Em meio ao III Congresso Brasileiro de Enfrentamento à Violência Sexual contra Crianças e Adolescentes, realizado em Brasília pelo Ministério dos Direitos Humanos e da Cidadania, o secretário-executivo da Coalizão Brasileira pelo Fim da Violência contra Crianças e Adolescentes, Lucas Lopes, defendeu a escola como principal ponto de contato entre o Estado e o público infantojuvenil — e, por isso, o espaço mais estratégico para a prevenção ao abuso.
“Investir na prevenção na escola é a nossa melhor aposta”, afirmou Lopes em entrevista à Agência Brasil. Para ele, a instituição escolar não apenas concentra o maior acesso às crianças e adolescentes, como também tem obrigação legal de acionar órgãos competentes diante de suspeitas de violência, conforme a Lei da Escuta Protegida (13.431/2017). O especialista ressaltou, porém, que a escola não pode atuar sozinha: precisa do suporte da segurança pública e do conselho tutelar, já que sinais de violência lidos isoladamente podem gerar erros de interpretação.
Autoproteção como direito
Um dos pontos centrais da entrevista foi o conceito de educação autoprotetiva — abordagem com respaldo científico global que ensina crianças e adolescentes a reconhecerem situações de risco e desenvolverem estratégias de defesa. Lopes foi direto ao rebater críticas ao tema: “Ensinar as crianças sobre a sua sexualidade, sobre seu corpo e como esse se relaciona com os demais é algo intrínseco à possibilidade de ser feliz. Não é um debate filosófico. É um debate sobre qualidade de vida.”
O secretário também chamou atenção para a invisibilidade dos meninos como vítimas de violência sexual — grupo que representa mais de 13% dos casos registrados. Segundo ele, o silêncio em torno desse recorte é alimentado pelo imaginário social de que meninos são mais resistentes, e pelo receio de familiares de que a exposição do abuso amplie o trauma.
Financiamento e articulação: os nós do sistema
Lopes foi crítico ao avaliar a estrutura de financiamento das políticas públicas na área. Ele apontou que o Plano Nacional de Enfrentamento à Violência Sexual vem sendo construído fora da lógica orçamentária, sem envolvimento efetivo do Ministério do Planejamento, o que gera um descompasso entre o que precisa ser feito e os recursos disponíveis para isso.

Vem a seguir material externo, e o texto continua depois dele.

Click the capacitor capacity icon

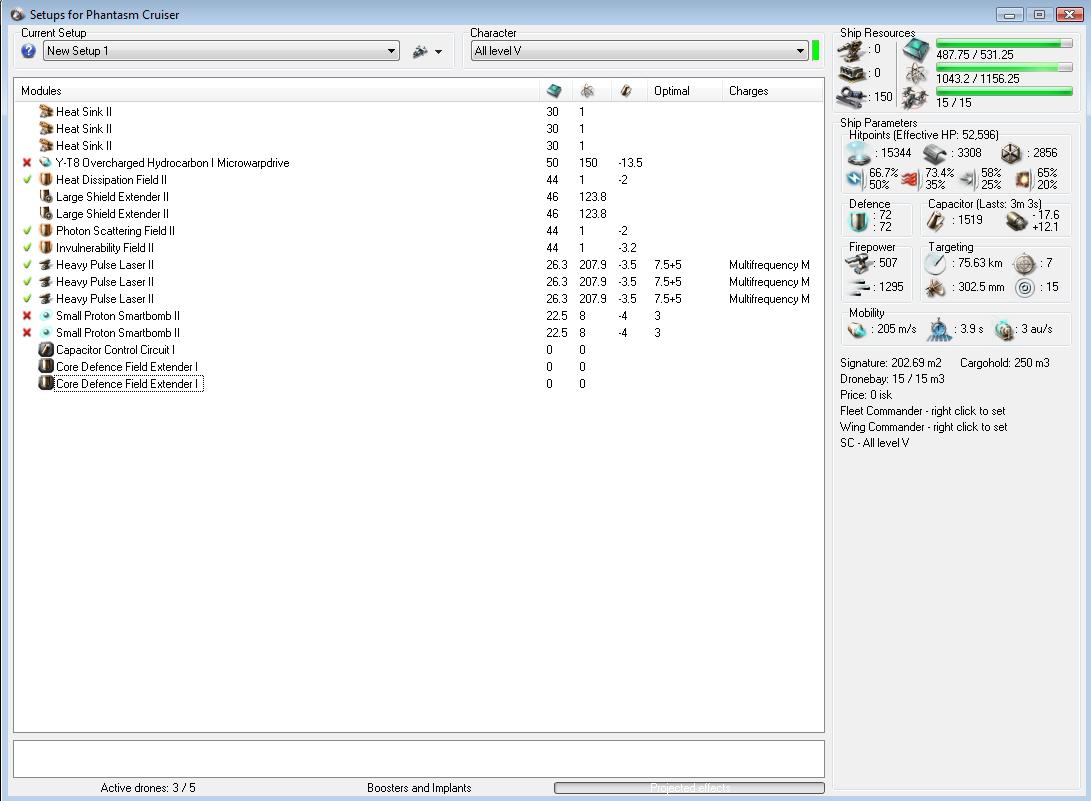tap(936, 220)
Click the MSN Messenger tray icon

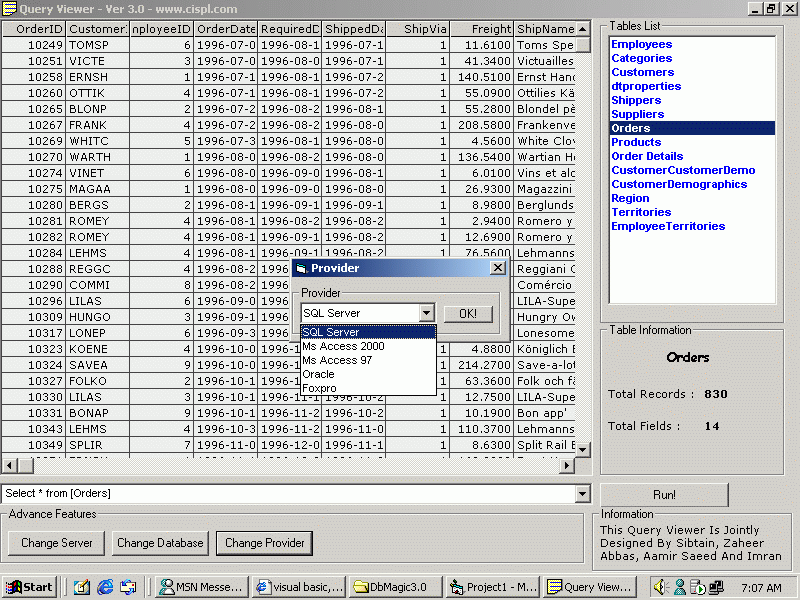click(679, 587)
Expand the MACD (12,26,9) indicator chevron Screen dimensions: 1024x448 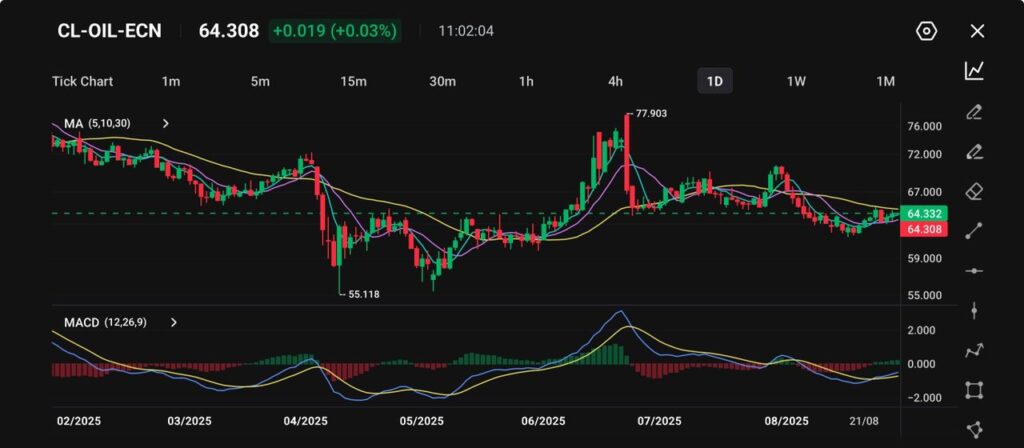tap(174, 323)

No campo internacional, o especialista reconheceu avanços no arcabouço normativo após o Brasil assumir oito compromissos públicos na Conferência Ministerial Global sobre o Fim da Violência contra Crianças, em Bogotá, em 2024, mas foi cauteloso: “Há uma vontade política do atual governo em avançar com essa agenda, mas há dificuldades de articulação interministerial para o monitoramento desses compromissos.”
Direitos das vítimas e resistências institucionais
Ao ser questionado sobre casos de profissionais de saúde que tentam restringir o acesso ao aborto legal para vítimas de estupro, Lopes foi categórico: “O não cumprimento do direito da vítima de estupro de vulnerável tem implicações legais e responsabilização.” Ele classificou como “indisciplina” a resistência de parte dos profissionais, motivada por crenças religiosas ou morais, e relacionou o movimento à derrubada da Resolução 258 do Conanda.
O congresso integra a campanha “Faça Bonito”, realizada durante o Maio Laranja, que marca o Dia Nacional de Combate ao Abuso e à Exploração Sexual de Crianças e Adolescentes, em 18 de maio — data escolhida em memória de Araceli Cabrera Crespo, assassinada aos 8 anos no Espírito Santo, em 1973.